A recent Pew analysis showed that in 2015, nearly 1 in 3 black applicants and 1 in 5 Hispanic applicants were denied mortgages, compared with about 1 in 10 of both white and Asian applicants. Women—and particularly women of color—are disproportionately impacted by these trends. A study done before the 2008 crash showed that women were 41 percent more likely to receive high-interest loans than men, and a more recent study showed that black women were a whopping 256 percent more likely to have a subprime mortgage than a white man with the same financial profile.
One of the reasons discrimination in the credit market persists is because of market segmentation: Borrowers of color receive worse terms for mortgage loans because the only financial institutions they have access to act more predatory—the firms that tend to offer better terms don’t lend to them at all. This market distortion leaves people of color and women, and particularly women of color, without access to the free market for loans, making them vulnerable to the few financial institutions willing to do business with them, often at a steep price. Market segmentation is not an inevitable feature of our economy; it is the result of economic rules that were written to advantage certain market actors over others by carving up the market on the basis of race.
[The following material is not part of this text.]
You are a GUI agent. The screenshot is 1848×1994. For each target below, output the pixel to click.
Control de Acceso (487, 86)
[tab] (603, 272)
The recent bill would only worsen credit market discrimination, in part by destroying the evidence that it’s happening. Following the 2008 financial crisis, lawmakers attempted to address racial discrimination in the mortgage lending market by including a provision in the Dodd-Frank Act that required credit unions and banks to collect and report detailed lending data. Lawmakers voted to repeal that provision last week, loosening reporting requirements for banks that make fewer than 500 mortgage loans a year. The Consumer Financial Protection Bureau (CFPB) predicted that the weakened rule could allow 4 out of every 5 banks and credit unions to report less data about lenders and the details of the loans.
In a recent piece for The Atlantic, Annie Lowrey described what the fallout could be from the rollback of this regulation:
“But fair-lending groups, civil-rights organizations, and Democratic politicians have pointed out that many financial institutions would still be able to discriminate and hide their discrimination—and the government, journalists, and housing activists would have fewer tools to detect troublesome patterns. That might make it harder for regulators to identify discriminatory lending practices that might precipitate another crisis going forward, or simply make the country’s yawning racial wealth gap worse.”
Even a “perfect” market would not correct for gender and racial biases, which have been long baked into our economy, but unregulated markets are particularly harmful to communities that are recurrently discriminated against and face numerous barriers to entry. History tells us that unless held accountable, companies will continue to prioritize profits—by sidelining traditionally marginalized communities and perpetuating cycles of economic and racial inequality. Requiring companies to collect and report information about their lending practices is one way to keep discriminatory practices in check, and it is especially necessary in an environment in which consumers have fewer and fewer options.
The people who will be most impacted by these recent regulatory rollbacks will be those already held back by decades of racial rules that have curbed economic opportunities and outcomes. How far this bill goes to undo banking regulations and hinder marginalized consumers will be determined by the House, which is expected to push for amendments that will worsen its impact. But make no mistake. Any rules that prioritize profits over people—rules that siphon power from the public and funnel it to corporations—are bad for all of us.